Seit der Romantik wird immer wieder die Idee vertreten, dass sämtliche um den 5. und 6. Dezember herum gepflegten Bräuche uralt seien und in ihrer Grundsubstanz aus einer heidnisch-germanischen Zeit stammten. Man behauptet, die Figur des heiligen Nikolaus sei durch germanische Götter geprägt worden. Gott Wotan und seine wilde Horde würden in diesem Brauchtum fortleben. Laut Volkskundeprofessor Werner Mezger hält es die heutige Forschung für naiv, im bräuchlichen Auftritt eines christlichen Heiligen gewissermassen einen getauften, germanischen Gott zu vermuten und andererseits die dämonischen Seiten der Brauchausprägung als finstere, bisher vom Taufwasser unberührte Nischen unserer abendländischen Kultur zu deuten. „Mit andern Worten: die Annahme heidnisch-germanischer Wurzeln des Niklausbrauchtums entbehrt nicht allein jeder gesicherten Quellenbasis, sondern erscheint bei nüchterner historischer Betrachtung eher abwegig“.

Brauch und Brauchtum

Der Begriff Brauch kann als ein gemeinschaftliches Handeln definiert werden, das bei bestimmten Anlässen erfolgt, festen Regeln unterliegt und sich regelmässig wiederholt.
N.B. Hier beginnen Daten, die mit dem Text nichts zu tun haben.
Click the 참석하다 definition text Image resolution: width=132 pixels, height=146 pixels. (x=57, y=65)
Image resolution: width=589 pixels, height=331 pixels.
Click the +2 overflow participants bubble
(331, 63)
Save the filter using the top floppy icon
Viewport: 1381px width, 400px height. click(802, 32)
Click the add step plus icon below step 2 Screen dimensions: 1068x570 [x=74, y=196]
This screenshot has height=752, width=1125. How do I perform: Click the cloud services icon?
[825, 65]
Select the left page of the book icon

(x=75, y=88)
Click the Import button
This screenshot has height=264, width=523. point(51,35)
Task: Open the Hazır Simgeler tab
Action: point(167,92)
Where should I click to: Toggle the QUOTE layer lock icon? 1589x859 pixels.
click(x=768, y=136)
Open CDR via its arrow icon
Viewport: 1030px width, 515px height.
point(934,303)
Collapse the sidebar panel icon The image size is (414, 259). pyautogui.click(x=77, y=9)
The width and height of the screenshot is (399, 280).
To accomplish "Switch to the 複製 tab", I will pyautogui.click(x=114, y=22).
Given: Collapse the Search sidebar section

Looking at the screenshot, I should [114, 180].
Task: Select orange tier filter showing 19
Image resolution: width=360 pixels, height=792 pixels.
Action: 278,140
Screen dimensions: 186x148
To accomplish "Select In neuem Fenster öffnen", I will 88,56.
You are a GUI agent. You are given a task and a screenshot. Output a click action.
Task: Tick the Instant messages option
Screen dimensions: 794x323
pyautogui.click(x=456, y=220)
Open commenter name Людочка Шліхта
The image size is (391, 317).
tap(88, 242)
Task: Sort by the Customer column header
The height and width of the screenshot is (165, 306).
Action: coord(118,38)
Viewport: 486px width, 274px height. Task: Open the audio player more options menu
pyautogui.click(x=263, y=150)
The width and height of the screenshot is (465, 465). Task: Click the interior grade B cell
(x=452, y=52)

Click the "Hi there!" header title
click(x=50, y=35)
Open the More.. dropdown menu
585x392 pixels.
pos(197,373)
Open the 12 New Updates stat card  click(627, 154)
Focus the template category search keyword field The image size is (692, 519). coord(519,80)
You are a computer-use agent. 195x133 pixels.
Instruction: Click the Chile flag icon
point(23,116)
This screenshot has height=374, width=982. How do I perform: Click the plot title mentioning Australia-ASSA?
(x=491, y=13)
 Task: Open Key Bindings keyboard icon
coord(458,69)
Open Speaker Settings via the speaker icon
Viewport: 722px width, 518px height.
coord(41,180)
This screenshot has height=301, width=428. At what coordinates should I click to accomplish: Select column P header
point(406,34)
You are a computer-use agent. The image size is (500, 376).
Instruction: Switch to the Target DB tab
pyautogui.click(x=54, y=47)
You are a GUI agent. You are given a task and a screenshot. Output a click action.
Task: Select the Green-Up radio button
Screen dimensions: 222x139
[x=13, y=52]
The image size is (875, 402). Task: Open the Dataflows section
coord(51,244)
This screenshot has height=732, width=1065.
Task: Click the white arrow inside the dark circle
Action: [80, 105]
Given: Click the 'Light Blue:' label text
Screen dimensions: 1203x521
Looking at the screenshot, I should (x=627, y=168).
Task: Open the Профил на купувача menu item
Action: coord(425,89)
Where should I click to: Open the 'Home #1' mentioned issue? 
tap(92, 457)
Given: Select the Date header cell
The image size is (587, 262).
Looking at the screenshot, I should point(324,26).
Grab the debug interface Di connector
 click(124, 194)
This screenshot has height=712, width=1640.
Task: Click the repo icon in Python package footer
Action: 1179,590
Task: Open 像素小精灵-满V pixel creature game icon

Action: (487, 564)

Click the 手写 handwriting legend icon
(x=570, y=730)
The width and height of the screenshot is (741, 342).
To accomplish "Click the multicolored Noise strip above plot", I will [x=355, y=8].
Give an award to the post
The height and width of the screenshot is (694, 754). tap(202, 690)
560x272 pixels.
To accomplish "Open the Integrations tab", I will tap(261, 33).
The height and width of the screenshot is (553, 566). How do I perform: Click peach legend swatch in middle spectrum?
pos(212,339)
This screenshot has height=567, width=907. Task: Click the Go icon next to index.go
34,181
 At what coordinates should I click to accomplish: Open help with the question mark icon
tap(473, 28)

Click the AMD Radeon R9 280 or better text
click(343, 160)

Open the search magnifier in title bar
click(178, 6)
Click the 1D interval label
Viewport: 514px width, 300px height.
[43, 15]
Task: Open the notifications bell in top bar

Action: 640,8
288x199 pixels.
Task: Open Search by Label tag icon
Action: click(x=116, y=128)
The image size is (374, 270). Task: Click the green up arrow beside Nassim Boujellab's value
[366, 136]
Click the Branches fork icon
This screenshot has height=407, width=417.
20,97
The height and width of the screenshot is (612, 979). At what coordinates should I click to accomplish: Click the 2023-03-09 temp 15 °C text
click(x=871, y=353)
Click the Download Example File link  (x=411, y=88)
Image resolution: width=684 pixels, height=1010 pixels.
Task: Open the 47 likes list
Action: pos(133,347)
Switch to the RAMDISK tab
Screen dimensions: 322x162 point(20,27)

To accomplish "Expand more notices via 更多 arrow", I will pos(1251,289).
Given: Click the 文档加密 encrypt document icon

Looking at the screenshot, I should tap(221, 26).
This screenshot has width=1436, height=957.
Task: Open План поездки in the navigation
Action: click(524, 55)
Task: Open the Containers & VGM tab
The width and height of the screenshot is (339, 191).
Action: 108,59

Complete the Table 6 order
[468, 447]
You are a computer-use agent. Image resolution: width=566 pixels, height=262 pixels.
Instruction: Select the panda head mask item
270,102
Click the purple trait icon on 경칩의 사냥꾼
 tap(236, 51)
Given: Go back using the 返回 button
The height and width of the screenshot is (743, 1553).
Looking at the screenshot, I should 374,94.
Ein Brauch setzt eine brauchausübende Trägerschaft voraus, welche den formalen Handlungsablauf kennt und gewillt ist, diesen zu erhalten und zu pflegen.

Der Begriff Brauchtum steht für Brauchkomplex, also für die Gesamtheit von Bräuchen innerhalb eines bestimmten Rahmens. Spricht man vom Brauchtum der Schweiz, sind alle Bräuche innerhalb der Schweiz gemeint. Es gibt eine grosse Vielfalt von möglichen Rahmen, mit welchen man Bräuche eingrenzen und dadurch von anderen unterscheiden kann. Nebst den geografischen und den jahreszeitlichen Rahmen gibt es zum Beispiel auch politische, berufliche und religiöse.

Wenn ich meiner Maturaarbeit den Titel „St. Nikolausbrauchtum in Kägiswil“ gebe, heisst das, dass ich meine Untersuchungen mit einem geografischen und einem thematischen Rahmen auf die in Kägiswil gepflegten St. Nikolausbräuche beschränke.

Bräuche können nach verschiedenen Gesichtspunkten untersucht und eingeordnet werden. So zählen der St. Nikolauseinzug, das Schleiken und das Schülertrinkeln wegen des Einsatzes der weit herum schallenden Trinkeln zu den Lärmbräuchen, die insgesamt gesehen weit über das St. Nikolausbrauchtum hinausgehen. Wegen der beleuchteten Iffelen gehört der St. Nikolauseinzug gleichzeitig zu den Lichtbräuchen. Man kann ihn aber auch den Schaubräuchen zuteilen, weil er von Anfang an nicht allein von Kägiswilern für Kägiswiler abgehalten wurde. Das Schleiken des grossen Samiglais, also seine Hausbesuche, gehört zum so genannten Einkehrbrauchtum des St. Nikolaus. Wo der St. Nikolaus die Kinder nicht in sichtbarer Gestalt beschert, sondern heimlich, spricht man in der Volkskunde vom Einlegebrauch. Das Schülertrinkeln lässt sich übrigens auch bei den so genannten Heischebräuchen einreihen, denn der Schülersamiglais bittet, heischt, um eine Gabe.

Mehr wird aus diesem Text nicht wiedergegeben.